> [WHAT YOU NEED TO DO] Search through the entries for the word "time" and copy every line that has it.
━━ RECORDS PROVIDED ━━
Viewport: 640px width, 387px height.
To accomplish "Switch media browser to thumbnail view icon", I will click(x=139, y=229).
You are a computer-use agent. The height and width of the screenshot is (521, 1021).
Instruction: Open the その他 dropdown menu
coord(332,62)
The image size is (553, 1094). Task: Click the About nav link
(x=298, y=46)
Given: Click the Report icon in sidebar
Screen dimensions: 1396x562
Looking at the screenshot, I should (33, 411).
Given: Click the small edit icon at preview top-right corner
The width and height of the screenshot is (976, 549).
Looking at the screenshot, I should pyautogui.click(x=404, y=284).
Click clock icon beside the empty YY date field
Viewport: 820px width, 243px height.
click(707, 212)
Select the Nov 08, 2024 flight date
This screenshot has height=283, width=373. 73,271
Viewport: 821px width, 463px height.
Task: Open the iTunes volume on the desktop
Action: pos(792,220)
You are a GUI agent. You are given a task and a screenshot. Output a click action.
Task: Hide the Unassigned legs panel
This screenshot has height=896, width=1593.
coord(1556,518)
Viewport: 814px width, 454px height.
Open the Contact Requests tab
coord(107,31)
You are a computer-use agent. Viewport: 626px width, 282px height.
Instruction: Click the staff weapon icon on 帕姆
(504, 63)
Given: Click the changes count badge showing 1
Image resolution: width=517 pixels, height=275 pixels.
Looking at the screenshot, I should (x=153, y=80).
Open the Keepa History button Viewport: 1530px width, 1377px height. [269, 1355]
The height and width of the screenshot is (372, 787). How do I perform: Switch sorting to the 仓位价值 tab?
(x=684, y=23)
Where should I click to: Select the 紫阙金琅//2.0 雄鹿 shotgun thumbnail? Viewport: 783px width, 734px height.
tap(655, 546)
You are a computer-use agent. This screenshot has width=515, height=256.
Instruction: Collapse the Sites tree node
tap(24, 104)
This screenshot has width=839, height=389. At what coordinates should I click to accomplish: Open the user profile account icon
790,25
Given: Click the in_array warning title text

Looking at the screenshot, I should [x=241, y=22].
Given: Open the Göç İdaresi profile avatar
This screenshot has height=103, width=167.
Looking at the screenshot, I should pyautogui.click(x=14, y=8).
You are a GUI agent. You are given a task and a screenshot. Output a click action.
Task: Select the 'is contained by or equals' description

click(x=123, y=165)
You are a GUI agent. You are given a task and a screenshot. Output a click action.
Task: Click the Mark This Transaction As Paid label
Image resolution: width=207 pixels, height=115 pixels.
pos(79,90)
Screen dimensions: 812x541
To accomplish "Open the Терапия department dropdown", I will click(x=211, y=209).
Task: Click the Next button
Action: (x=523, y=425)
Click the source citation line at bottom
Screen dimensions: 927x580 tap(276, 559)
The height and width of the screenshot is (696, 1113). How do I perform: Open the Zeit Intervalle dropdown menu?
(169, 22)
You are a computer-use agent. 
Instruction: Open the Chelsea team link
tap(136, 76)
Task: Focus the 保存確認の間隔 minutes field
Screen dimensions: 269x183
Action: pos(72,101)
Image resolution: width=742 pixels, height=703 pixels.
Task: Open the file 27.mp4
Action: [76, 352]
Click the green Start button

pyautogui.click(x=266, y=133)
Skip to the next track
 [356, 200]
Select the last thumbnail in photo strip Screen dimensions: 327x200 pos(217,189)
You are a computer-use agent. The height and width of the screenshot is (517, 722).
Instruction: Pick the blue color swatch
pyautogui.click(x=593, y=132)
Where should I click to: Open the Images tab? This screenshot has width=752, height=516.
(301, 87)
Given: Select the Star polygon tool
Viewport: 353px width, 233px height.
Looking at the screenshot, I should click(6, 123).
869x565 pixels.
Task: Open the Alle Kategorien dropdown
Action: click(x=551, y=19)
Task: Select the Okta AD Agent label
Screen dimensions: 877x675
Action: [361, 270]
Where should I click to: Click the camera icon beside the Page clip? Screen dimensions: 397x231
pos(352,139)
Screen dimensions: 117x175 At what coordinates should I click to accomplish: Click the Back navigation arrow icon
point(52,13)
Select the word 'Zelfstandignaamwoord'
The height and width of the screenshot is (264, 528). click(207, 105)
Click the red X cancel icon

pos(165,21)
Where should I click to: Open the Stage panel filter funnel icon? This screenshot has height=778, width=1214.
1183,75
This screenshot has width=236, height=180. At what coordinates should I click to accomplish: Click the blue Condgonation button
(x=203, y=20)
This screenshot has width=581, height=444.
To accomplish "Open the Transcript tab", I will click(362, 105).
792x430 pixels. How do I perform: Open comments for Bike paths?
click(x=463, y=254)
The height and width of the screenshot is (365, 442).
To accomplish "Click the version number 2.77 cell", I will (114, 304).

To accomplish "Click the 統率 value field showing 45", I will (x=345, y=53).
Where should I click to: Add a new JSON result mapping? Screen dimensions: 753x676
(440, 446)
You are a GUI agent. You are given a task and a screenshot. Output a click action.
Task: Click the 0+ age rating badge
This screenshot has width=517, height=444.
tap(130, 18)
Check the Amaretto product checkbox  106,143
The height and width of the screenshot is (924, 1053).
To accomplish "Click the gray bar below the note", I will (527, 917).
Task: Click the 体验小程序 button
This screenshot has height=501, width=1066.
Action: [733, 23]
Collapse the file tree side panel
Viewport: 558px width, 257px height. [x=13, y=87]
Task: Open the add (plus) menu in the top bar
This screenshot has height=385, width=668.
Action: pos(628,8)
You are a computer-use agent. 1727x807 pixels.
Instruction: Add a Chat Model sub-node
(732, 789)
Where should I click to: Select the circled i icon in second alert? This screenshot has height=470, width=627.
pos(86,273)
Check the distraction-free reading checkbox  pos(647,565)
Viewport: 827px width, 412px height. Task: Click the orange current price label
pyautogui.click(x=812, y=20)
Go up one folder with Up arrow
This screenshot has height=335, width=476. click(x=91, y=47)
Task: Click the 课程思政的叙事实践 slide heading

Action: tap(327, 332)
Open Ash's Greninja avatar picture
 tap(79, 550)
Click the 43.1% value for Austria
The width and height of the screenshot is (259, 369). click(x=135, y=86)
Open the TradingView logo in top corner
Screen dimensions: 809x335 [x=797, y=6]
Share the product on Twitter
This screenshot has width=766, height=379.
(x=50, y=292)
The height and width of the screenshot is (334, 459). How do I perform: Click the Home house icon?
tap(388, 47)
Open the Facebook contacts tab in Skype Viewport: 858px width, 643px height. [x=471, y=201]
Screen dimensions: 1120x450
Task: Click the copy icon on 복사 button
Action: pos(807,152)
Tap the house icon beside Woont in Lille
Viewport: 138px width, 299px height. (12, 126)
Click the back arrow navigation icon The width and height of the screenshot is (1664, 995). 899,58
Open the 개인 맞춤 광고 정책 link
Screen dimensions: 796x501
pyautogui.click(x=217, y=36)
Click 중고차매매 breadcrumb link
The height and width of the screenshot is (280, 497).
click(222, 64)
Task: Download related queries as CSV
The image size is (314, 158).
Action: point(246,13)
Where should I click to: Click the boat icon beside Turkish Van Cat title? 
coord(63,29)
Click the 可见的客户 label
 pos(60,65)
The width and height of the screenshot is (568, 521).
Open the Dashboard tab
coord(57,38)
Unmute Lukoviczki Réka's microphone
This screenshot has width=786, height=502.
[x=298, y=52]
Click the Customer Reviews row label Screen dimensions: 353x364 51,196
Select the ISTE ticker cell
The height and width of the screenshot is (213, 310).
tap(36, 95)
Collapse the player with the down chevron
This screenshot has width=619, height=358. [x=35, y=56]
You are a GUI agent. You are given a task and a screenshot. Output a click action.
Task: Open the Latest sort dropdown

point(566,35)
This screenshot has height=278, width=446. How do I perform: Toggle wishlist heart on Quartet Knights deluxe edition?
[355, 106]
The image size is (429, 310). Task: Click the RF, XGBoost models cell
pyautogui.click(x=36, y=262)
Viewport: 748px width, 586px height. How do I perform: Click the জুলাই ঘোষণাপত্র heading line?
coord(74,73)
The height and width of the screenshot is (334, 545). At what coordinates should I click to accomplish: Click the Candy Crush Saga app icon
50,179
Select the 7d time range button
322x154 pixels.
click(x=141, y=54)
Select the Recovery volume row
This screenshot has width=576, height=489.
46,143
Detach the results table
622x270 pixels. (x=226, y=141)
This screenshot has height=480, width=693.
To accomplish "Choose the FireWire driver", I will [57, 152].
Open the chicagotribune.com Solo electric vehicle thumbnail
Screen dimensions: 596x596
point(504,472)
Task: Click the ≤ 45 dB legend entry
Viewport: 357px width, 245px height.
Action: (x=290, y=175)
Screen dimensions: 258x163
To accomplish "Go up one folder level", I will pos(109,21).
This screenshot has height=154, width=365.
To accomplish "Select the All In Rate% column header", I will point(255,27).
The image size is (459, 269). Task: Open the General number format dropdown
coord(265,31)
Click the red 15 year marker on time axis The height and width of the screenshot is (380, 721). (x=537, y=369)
━━━
> [EXPECTED ANSWER]
Select the 7d time range button
Click the red 15 year marker on time axis The height and width of the screenshot is (380, 721). (x=537, y=369)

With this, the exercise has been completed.